Still we won’t know for certain until we see the language of the opinion.
Defining the Wire Act
At the heart of these question is this: What is the Wire Act? Originally passed in 1961 by then Attorney General Robert Kennedy, the Wire Act was originally intended as a way to thwart organized crime. Just talking about it conjures images of back-door meetings between gangsters from families with names like Gambino or Luciano. At the time it was enacted, the internet wasn’t even a glimmer in the universe. Given its intent, should the Wire Act still even exist? That’s not a question to be answered here, but a valid one nonetheless.

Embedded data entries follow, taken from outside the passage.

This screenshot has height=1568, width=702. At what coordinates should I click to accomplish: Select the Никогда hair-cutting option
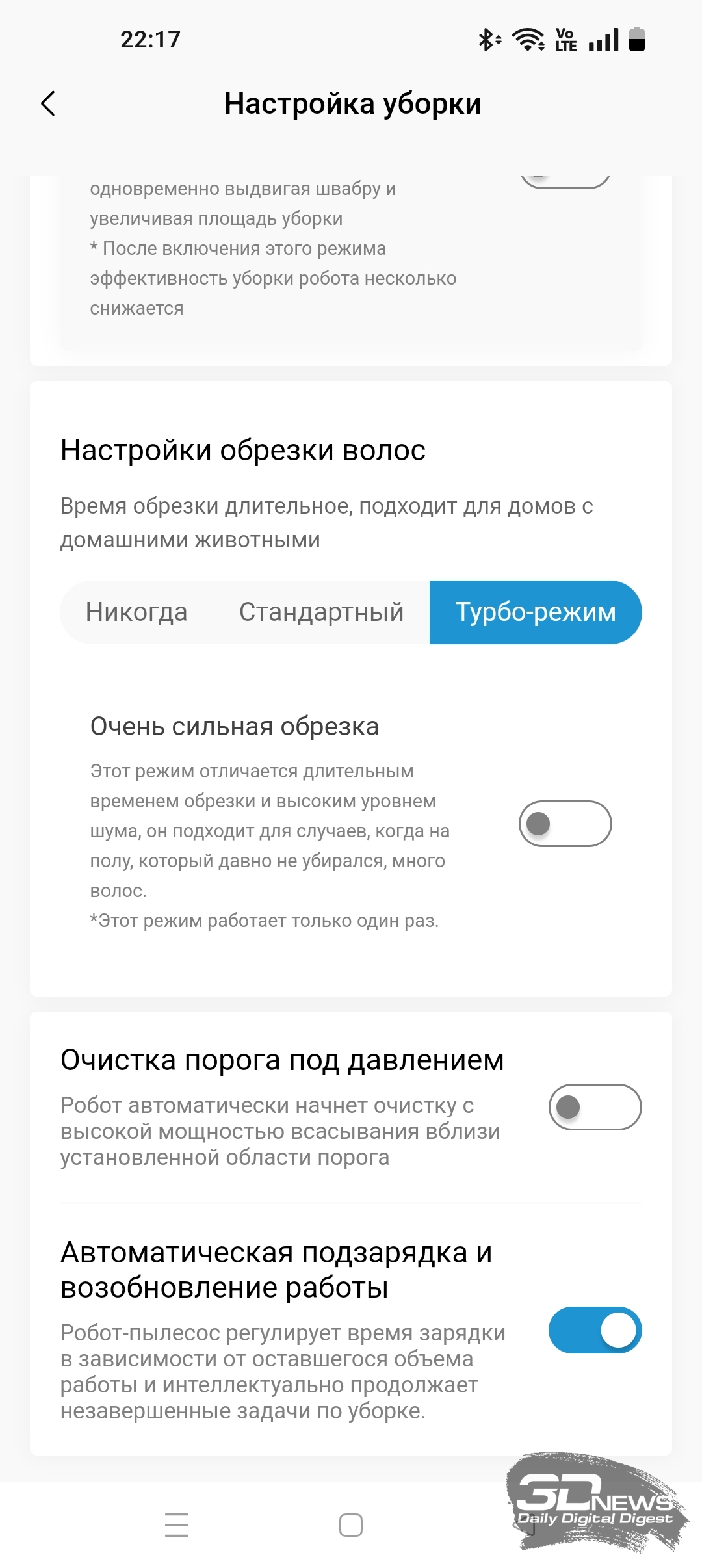pyautogui.click(x=136, y=612)
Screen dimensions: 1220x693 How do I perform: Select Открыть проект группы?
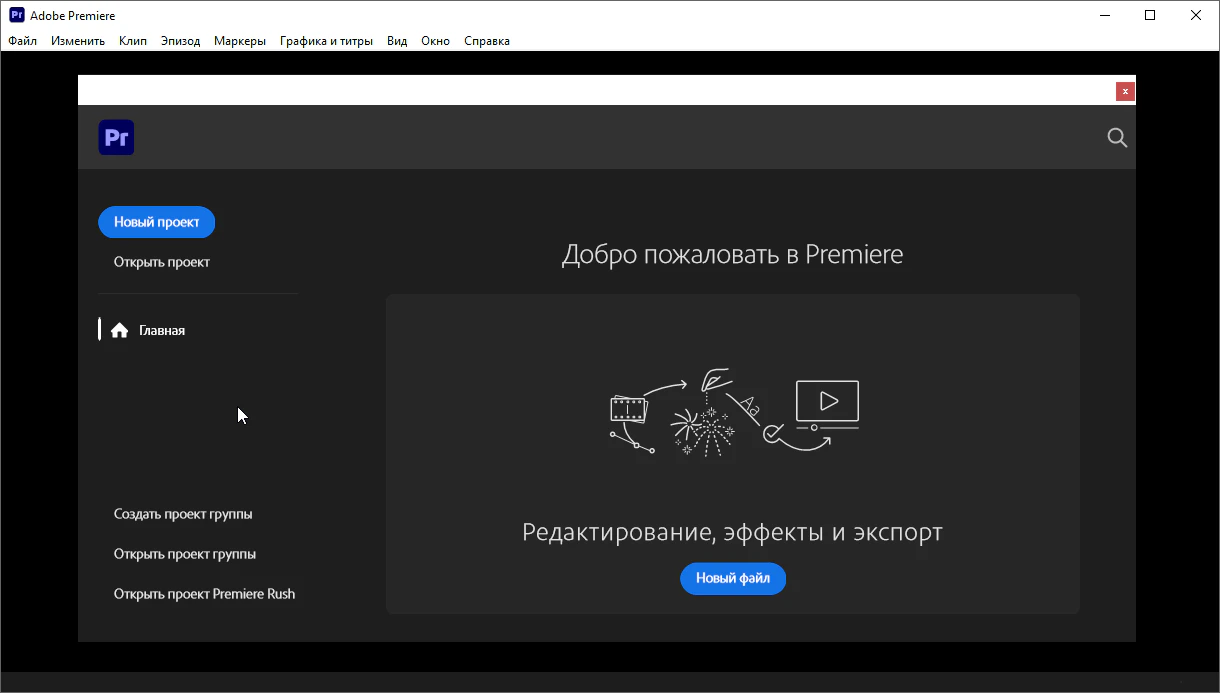click(x=185, y=554)
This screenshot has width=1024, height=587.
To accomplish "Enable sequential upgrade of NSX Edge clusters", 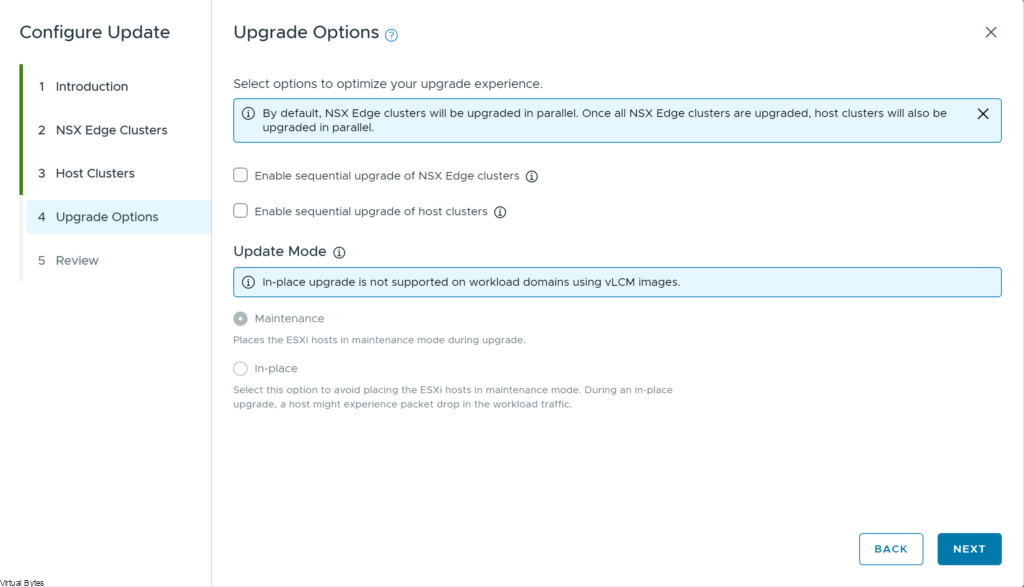I will point(241,175).
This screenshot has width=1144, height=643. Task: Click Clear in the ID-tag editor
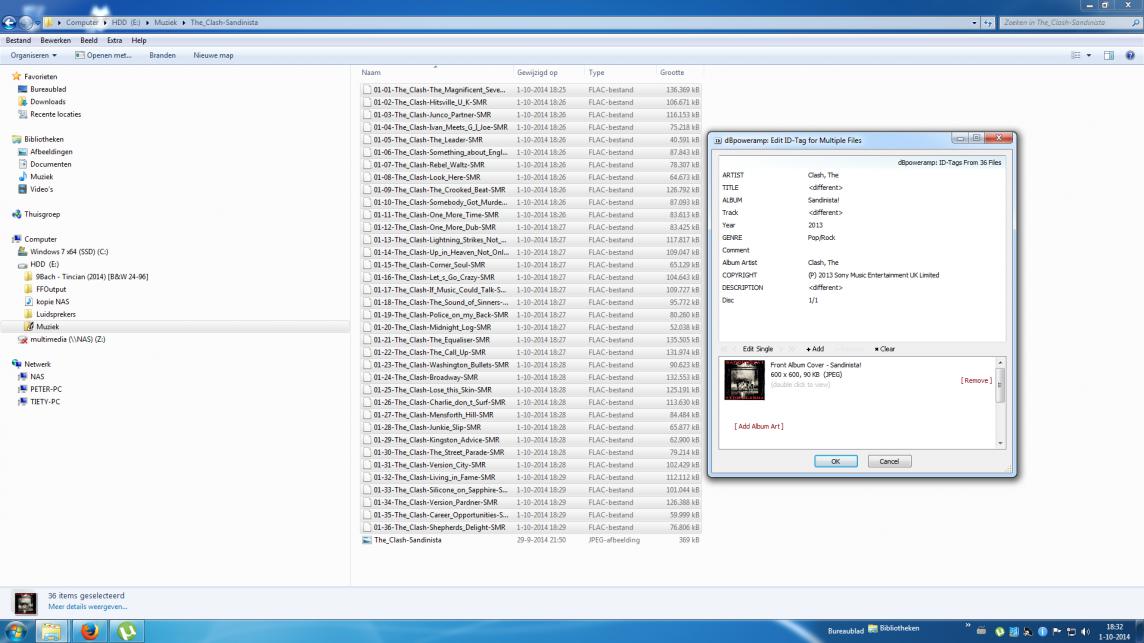pos(885,349)
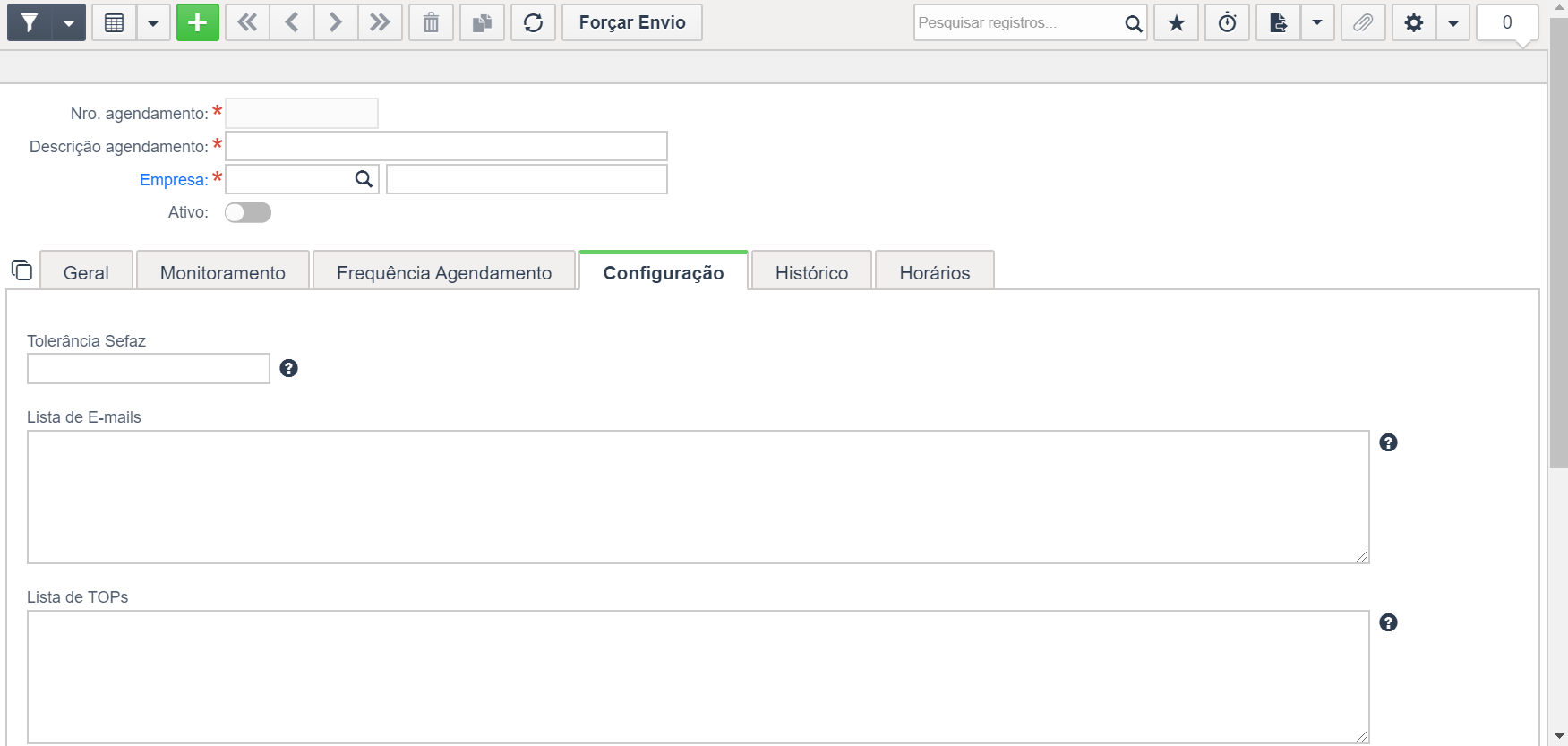Switch to the Monitoramento tab

(222, 272)
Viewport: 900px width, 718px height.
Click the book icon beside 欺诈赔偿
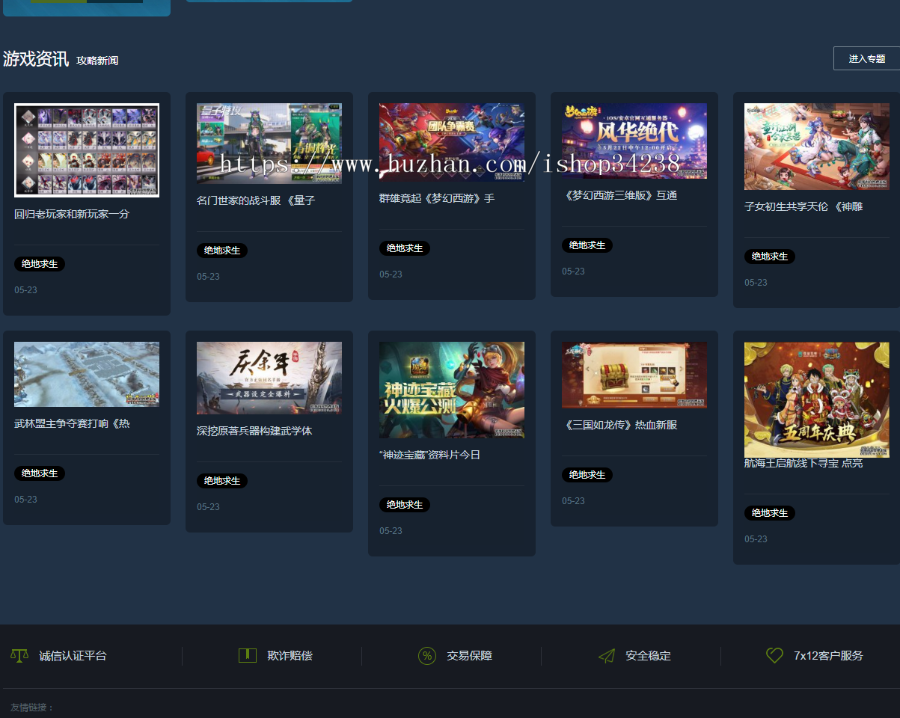[247, 656]
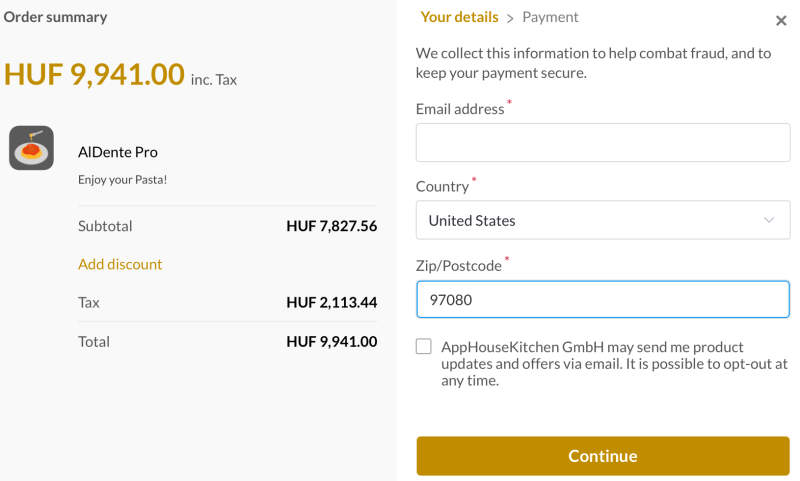The height and width of the screenshot is (481, 800).
Task: Focus the Zip/Postcode field containing 97080
Action: click(x=603, y=299)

Though the Wire Act may now seem outdated, it exists, and the real question is how to interpret it in a virtual world. The original document states:
(a) Whoever being engaged in the business of betting or wagering knowingly uses a wire communication facility for the transmission in interstate or foreign commerce of bets or wagers or information assisting in the placing of bets or wagers on any sporting event or contest, or for the transmission of a wire communication which entitles the recipient to receive money or credit as a result of bets or wagers, or for information assisting in the placing of bets or wagers, shall be fined under this title or imprisoned not more than two years, or both
As John T. Holden wrote on Sports Handle earlier this year:
The Wire Act can be broken into at least four elements:
- Being engaged in the business of betting or wagering
- Using a wire communication facility
- Transmitting bets or wagers or information assisting in the placing of bets or wagers on any SPORTING EVENT or contest
Wire Act not relevant to DFS
As such, the daily fantasy is not affected by the Wire Act because it is not a “sporting event.” Furthering this notion, it would seem that lotteries, and for that, matter, poker, would be exempt. Neither involves a sporting event. In fact, going even further, lotteries or any other sort of interactive gaming within state borders should be also exempt. The law, after all, specifically refers to sports betting and “interstate or foreign commerce.”
When the Wire Act was working its way through the legislative system, the very question of its scope was discussed during a senate hearing. Consider this exchange (also courtesy of Holden) between then Senator Estes Kefauver (D-TN) and Assistant Attorney General Herbert Miller:
Senator Kefauver: I can see that telephones would be used in sporting contests, and it is used quite substantially in the numbers games, too. How about laying off bets by the use of telephones and laying off bets in big-time gambling? Does that not happen sometimes?
Mr. Miller: We can see that this statute will cover it. Oh, you mean gambling on other than a sporting event or contest?
Senator Kefauver: Yes.
Mr. Miller: This bill, of course, would not cover that because it is limited to sporting events or contests.
Should the Office of Legal Counsel provide a new interpretation on Friday (or anytime), it’s unclear what that revised opinion will be. And it will be just that — an opinion on how to interpret the law, rather than a new law. But either way, the sports betting — and gambling — community will hang on every word.